> **INPUT RECORDS**
* START *
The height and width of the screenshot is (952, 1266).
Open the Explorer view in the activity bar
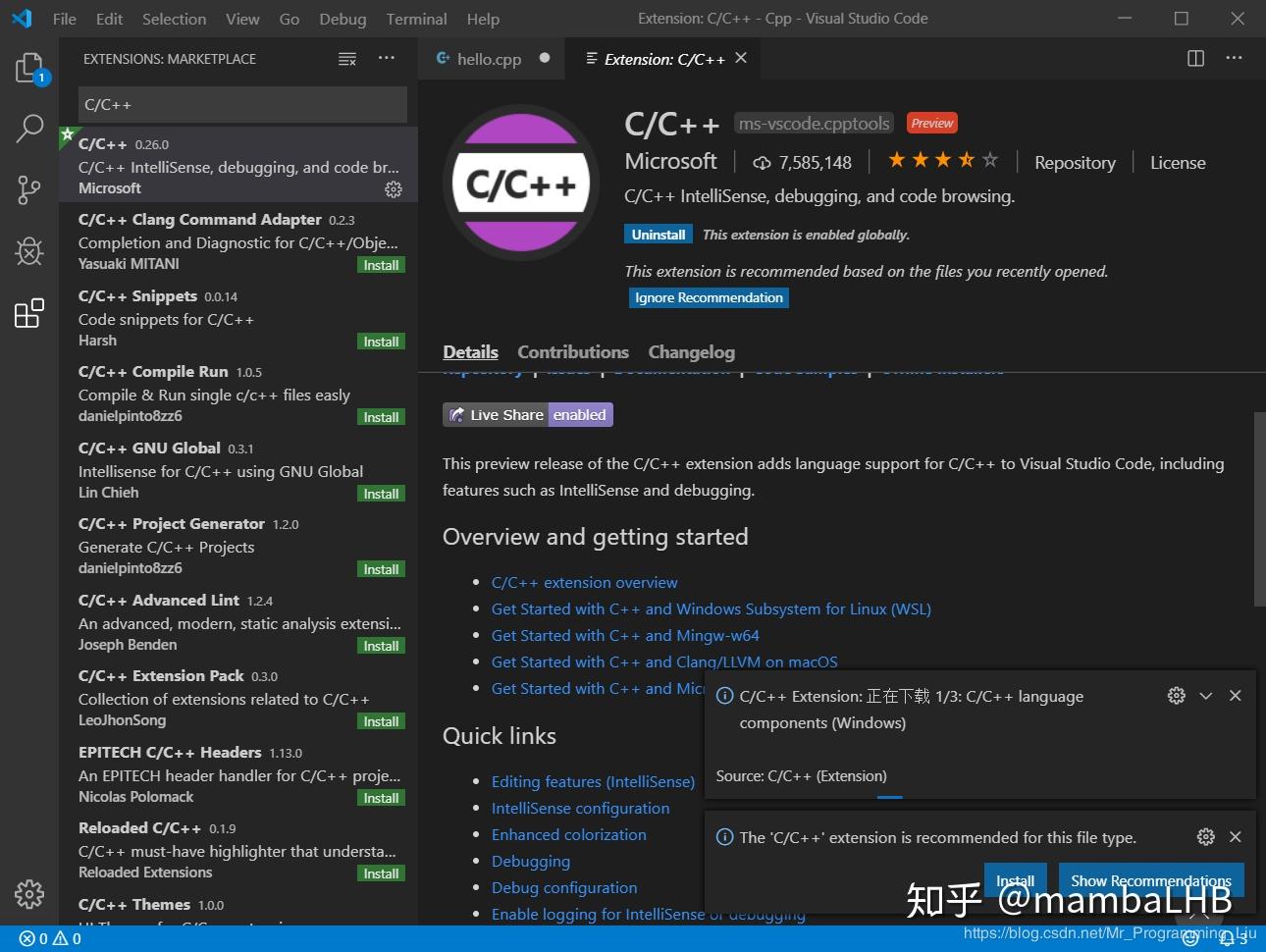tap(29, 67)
* END *
* START *
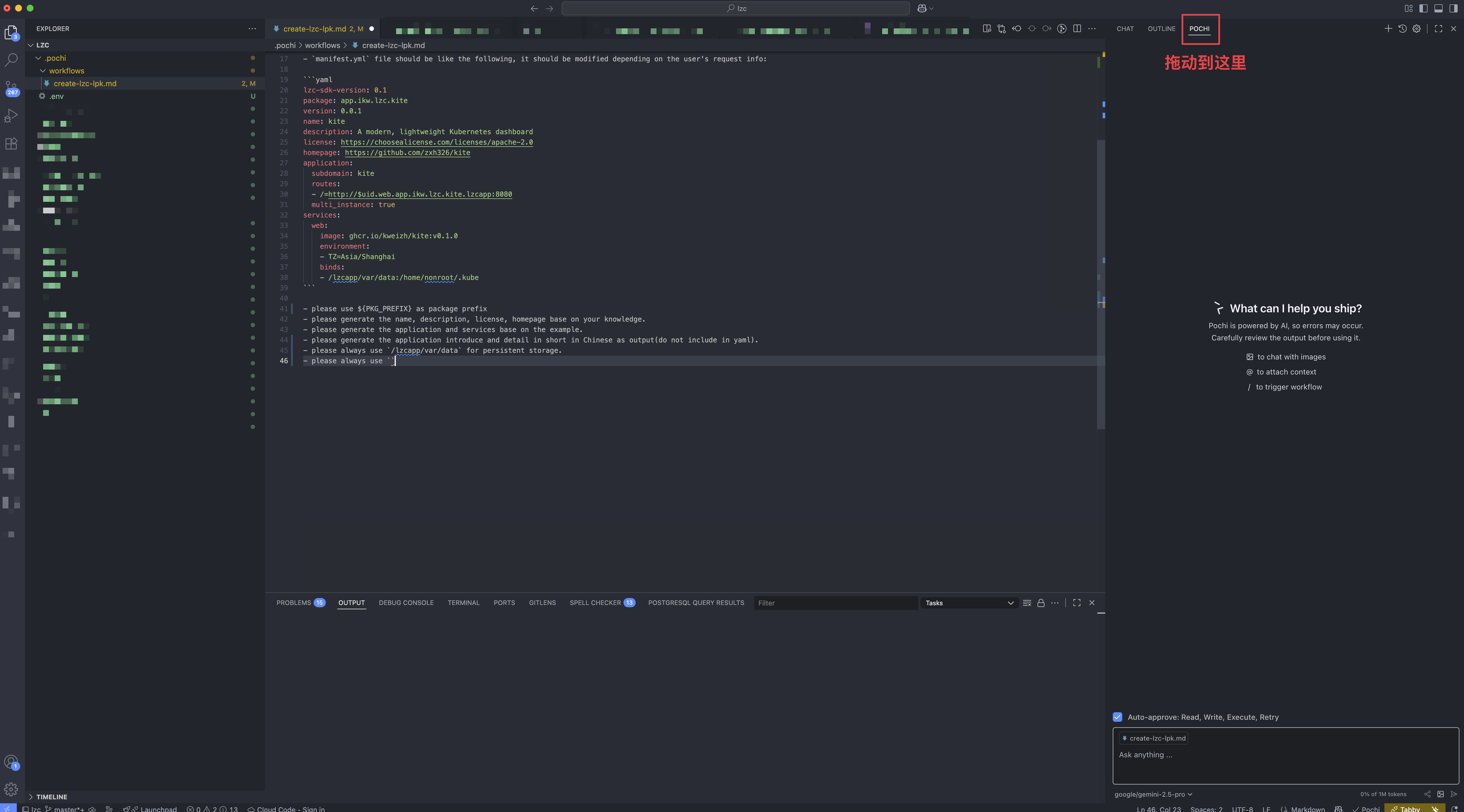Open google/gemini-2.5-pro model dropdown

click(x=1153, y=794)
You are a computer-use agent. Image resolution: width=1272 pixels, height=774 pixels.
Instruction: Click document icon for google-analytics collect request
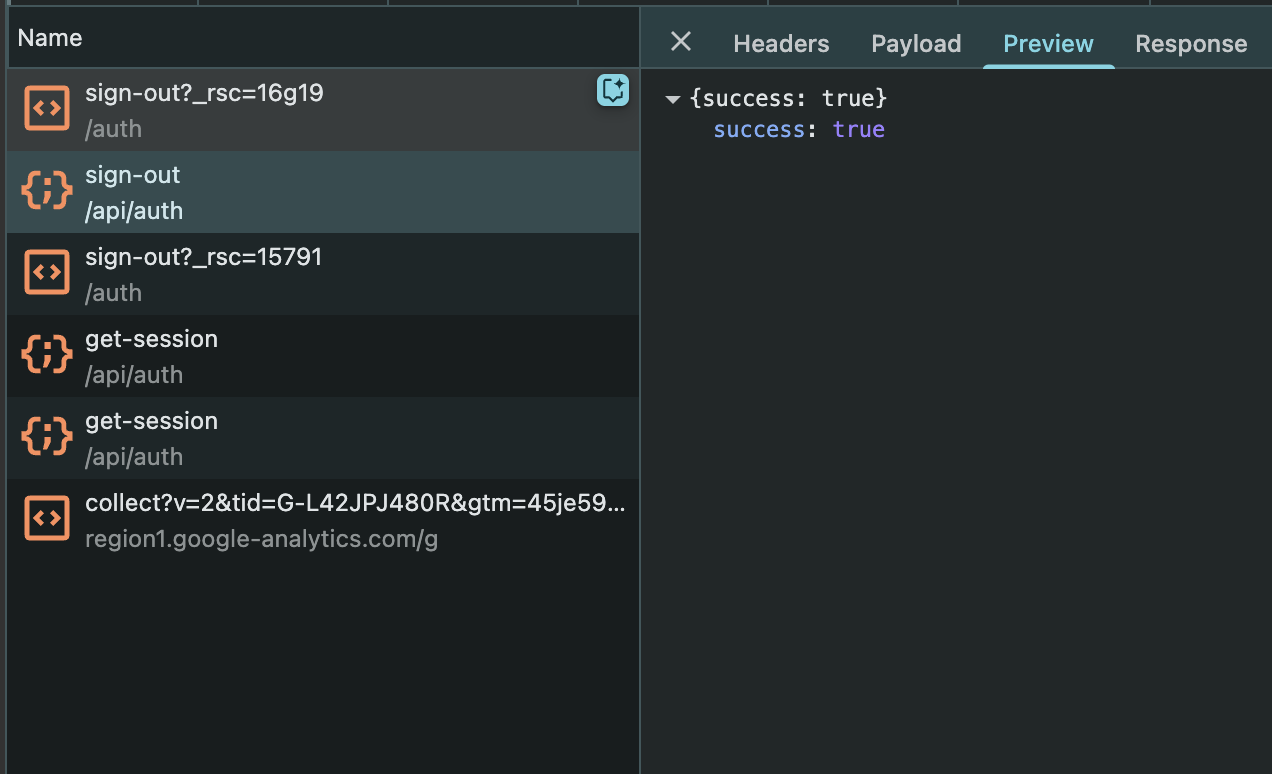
* END *
* START *
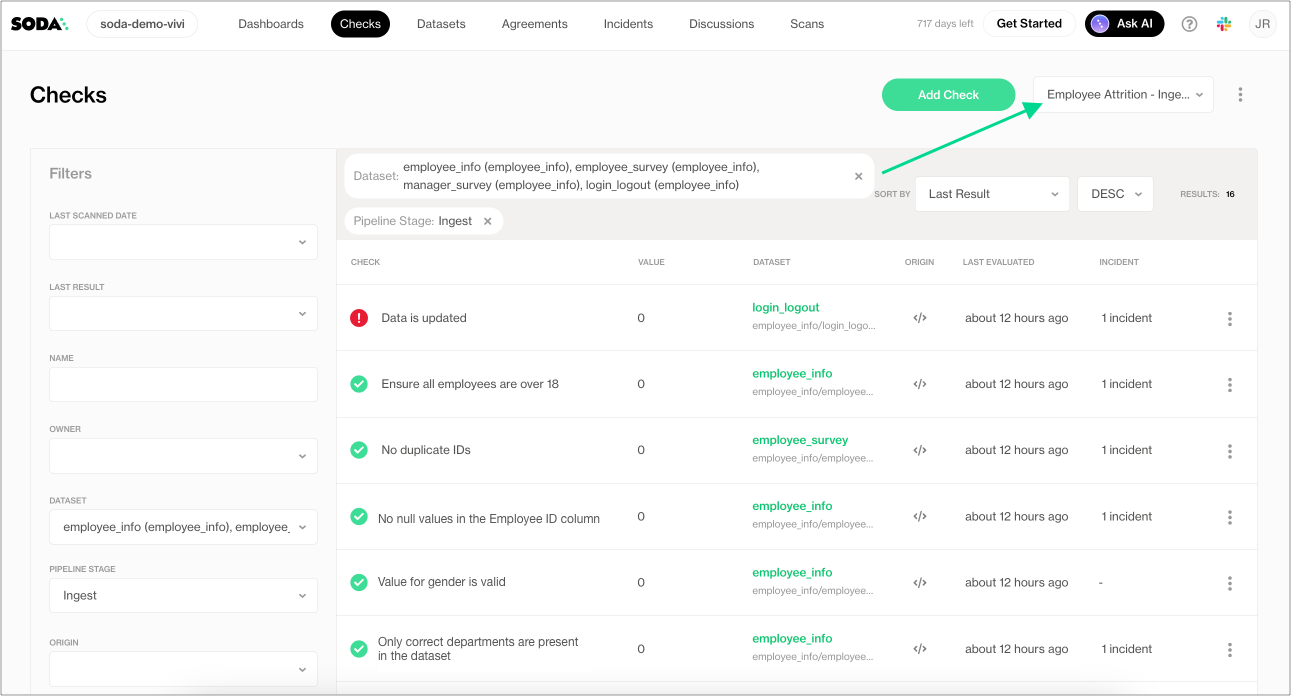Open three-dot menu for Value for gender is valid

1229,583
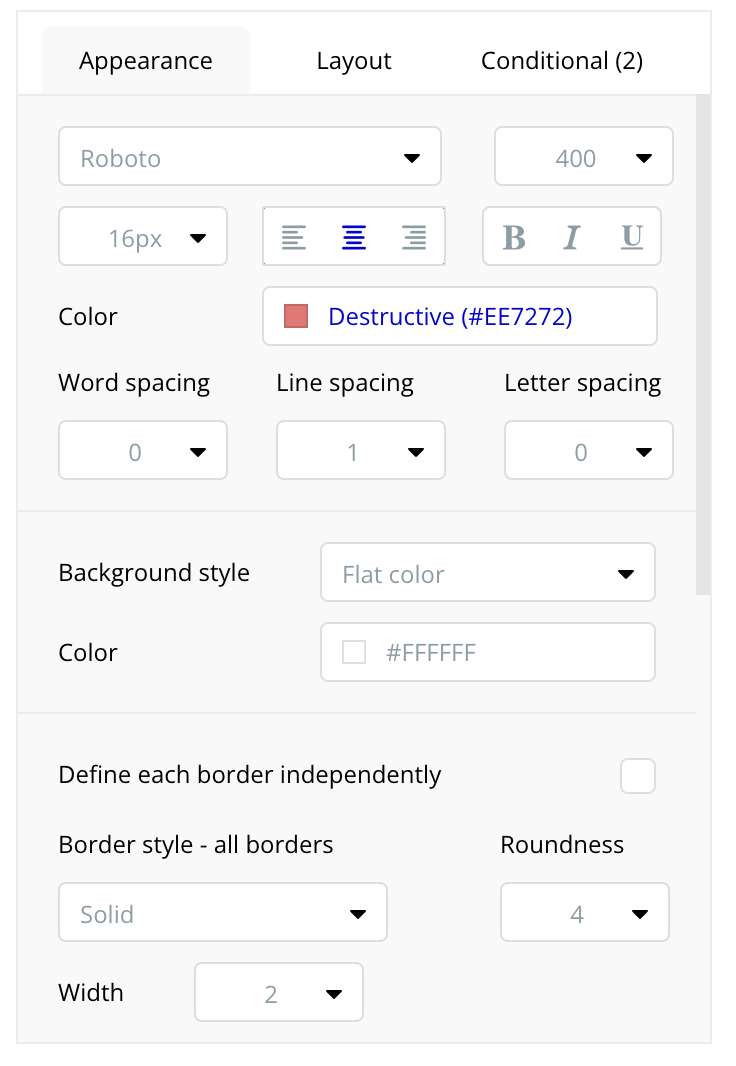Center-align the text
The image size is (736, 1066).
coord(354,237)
* END *
> **INSTRUCTIONS TO FOLLOW**
Copy out the lines from the one containing "Open google/gemini-2.5-pro model dropdown" through the one containing "Instruction: Click document", keeping both end lines. Leave the pictures out of your answer.

> **EXERCISE ANSWER**
Open google/gemini-2.5-pro model dropdown

click(x=1153, y=794)
You are a computer-use agent. Image resolution: width=1272 pixels, height=774 pixels.
Instruction: Click document icon for google-analytics collect request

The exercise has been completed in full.